Among its benefits, the application promises to advance scientific understanding of magnetic devices such as computer hard drives. In the last couple of decades, hard drive storage capacity has grown at an extraordinary rate. The associated risk, though, is that with increasing storage density, these amazing devices tend to become less stable.
Hard drives hold information by magnetizing tiny regions of a platter, with regions magnetized in one direction counting as ones and in the opposite direction as zeroes. With the exponential growth of storage capacity, these miniscule spots have gotten progressively even smaller; and the smaller the spot, the more likely its magnetic direction is to be incorrectly and unexpectedly reversed. Since disorder at the atomic scale increases with temperature, a hard drive kept as warm as room temperature becomes increasingly susceptible to random changes — meaning lost data — as storage density rises.
“A big problem in magnetic recording is that as you make the bits smaller and smaller, thermal excitation will essentially randomize them and you will lose information,” explained Markus Eisenbach of ORNL. “If that happens in 500 years you don’t care, but if it happens tomorrow you’re really unhappy.”
The team’s current approach differs fundamentally from earlier efforts because it is able to set aside empirical models and their attendant approximations to tackle the system through first-principles calculations. Eisenbach, who serves as the team’s developer for the project, noted that this empirical approach was far too computationally intensive for earlier computer systems.
“It’s the new Jaguar coming on line that makes it really feasible,” he said. “If you have a classical Heisenberg model, an energy calculation takes perhaps milliseconds. For this first-principles calculation, an energy calculation takes tens of seconds. So it’s orders of magnitude slower. You really need a computer of that size.”
The team simulates the effect of heat on a magnetic material by combining two methods. The first — known as locally self-consistent multiple scattering, or LSMS — describes the journeys of scattered electrons by applying density functional theory to solve the Dirac equation, a relativistic wave equation for electron behavior. The code has a robust history, having been the first code to run at a sustained trillion calculations per second and earned its developers the prestigious Gordon Bell Prize in 1998.
The shortcoming of this approach, though, is that it is used primarily to describe a system in its ground state at a temperature of absolute zero, or nearly 460°F. In order to include the energy brought to the system by temperatures outside a laboratory freezer, the team’s simulations incorporate a Monte Carlo method known as Wang-Landau, which guides the LSMS application to explore electron behavior at a variety of temperatures.

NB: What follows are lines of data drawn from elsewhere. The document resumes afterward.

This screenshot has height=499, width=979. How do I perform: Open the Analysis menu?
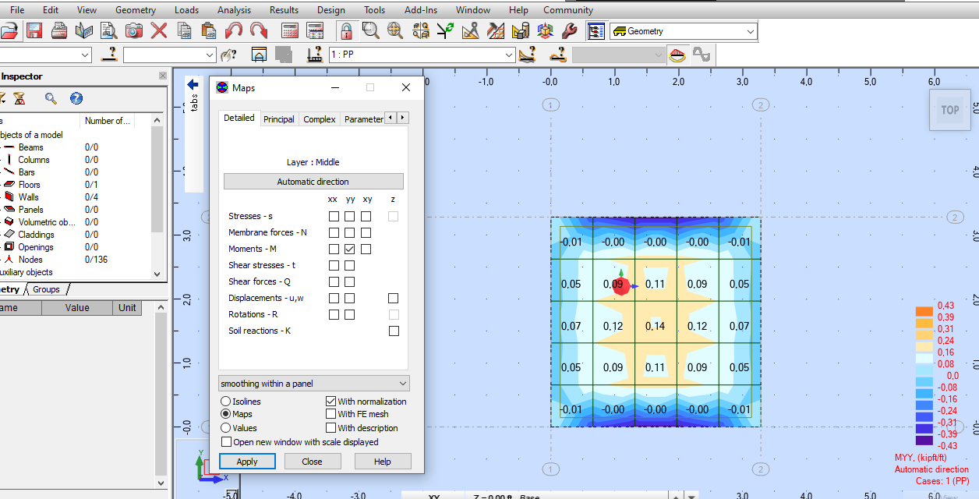234,10
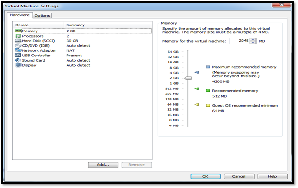Select the Network Adapter icon
The width and height of the screenshot is (298, 188).
tap(18, 50)
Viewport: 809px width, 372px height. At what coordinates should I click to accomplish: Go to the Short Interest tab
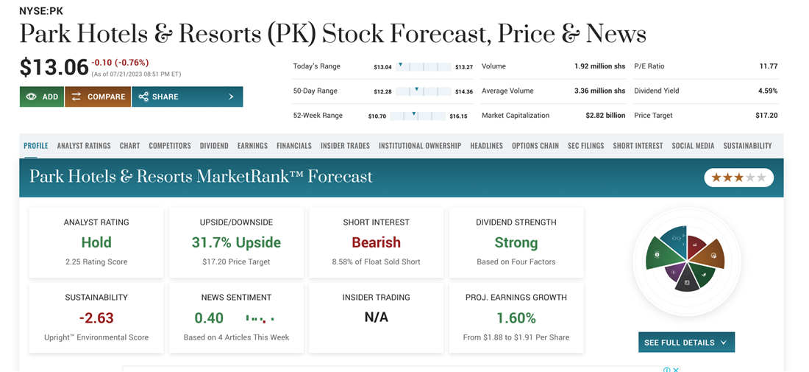tap(638, 146)
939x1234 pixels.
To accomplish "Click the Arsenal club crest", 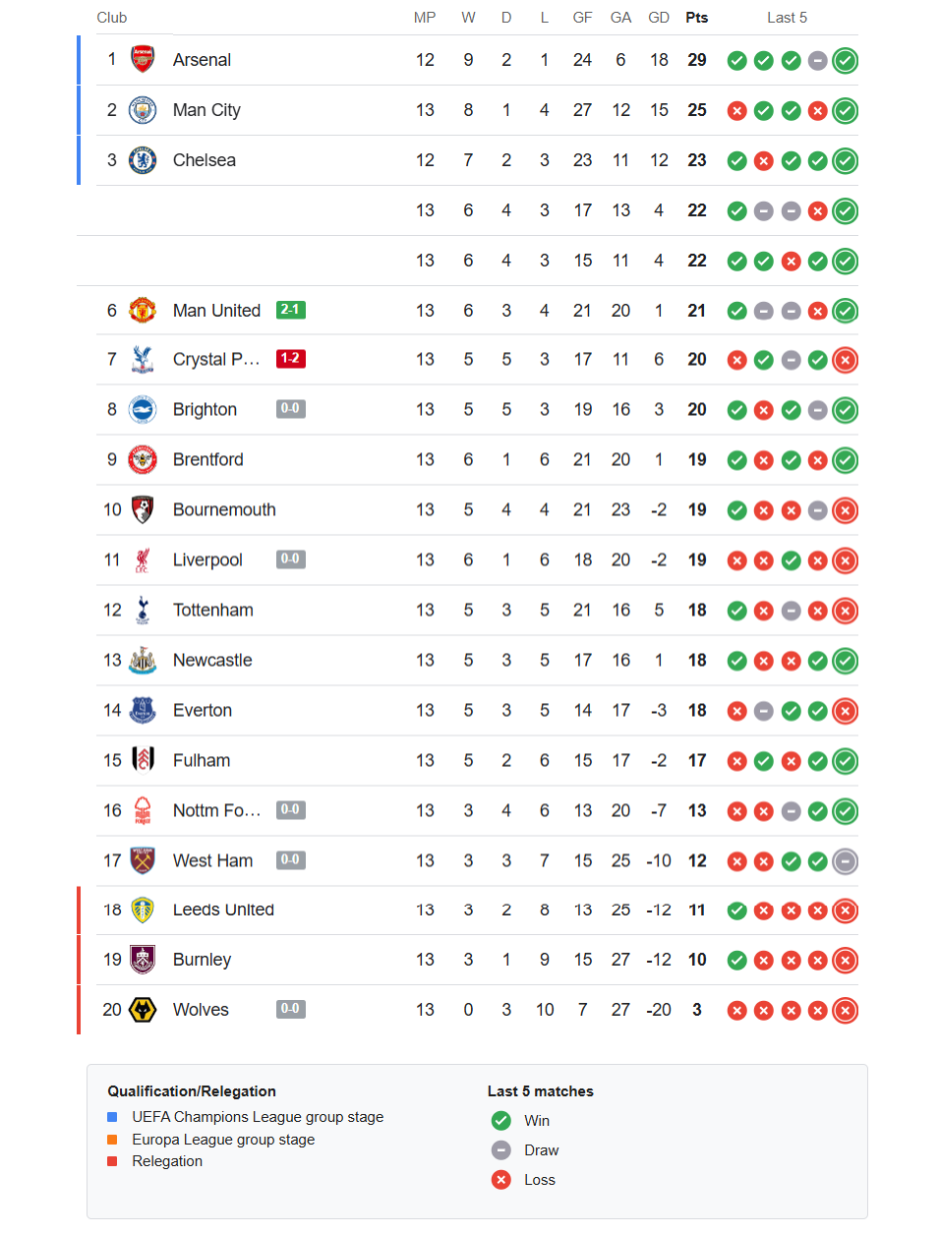I will click(x=143, y=60).
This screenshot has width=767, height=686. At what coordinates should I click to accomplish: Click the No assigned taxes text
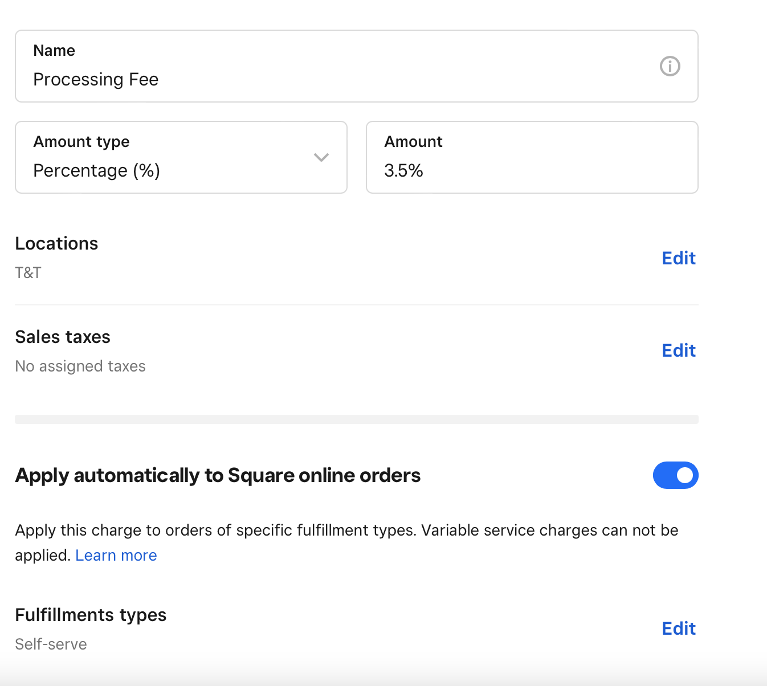click(80, 366)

According to Eisenbach, the two methods are ideally suited to massively parallel computing systems. They scale linearly, meaning the need for computing resources grows at the same rate as the size of the system being simulated, and LSMS can be scaled to very large materials systems by assigning one atom to each processing core.
As a result, the team is able to use the petascale Jaguar system to simulate nanoparticles approaching technologically interesting sizes.
“We’re really getting to a size where you could do calculations for nanoparticles that are also the focus of experiment,” Eisenbach noted. “Experiments come from large systems and manage to get smaller and smaller, and we are coming from just a few atoms and getting to the point where experimentally accessible sizes and computationally accessible sizes meet.”
He would not predict what the project will find, since the team is taking a new approach to the problem. Nevertheless, he noted that hard drive manufacturers are watching this issue closely; as hard drive-capacity continues to grow, the importance of a more complete understanding of magnetic materials will also grow.
“The idea is to find materials that make it sufficiently hard for random temperature fluctuations to turn the bits around, so the information is still on your hard disk when you look at it next year. We have been talking with people at hard disk manufacturers. Certainly, it’s an important issue that gets discussed at magnetism conferences.”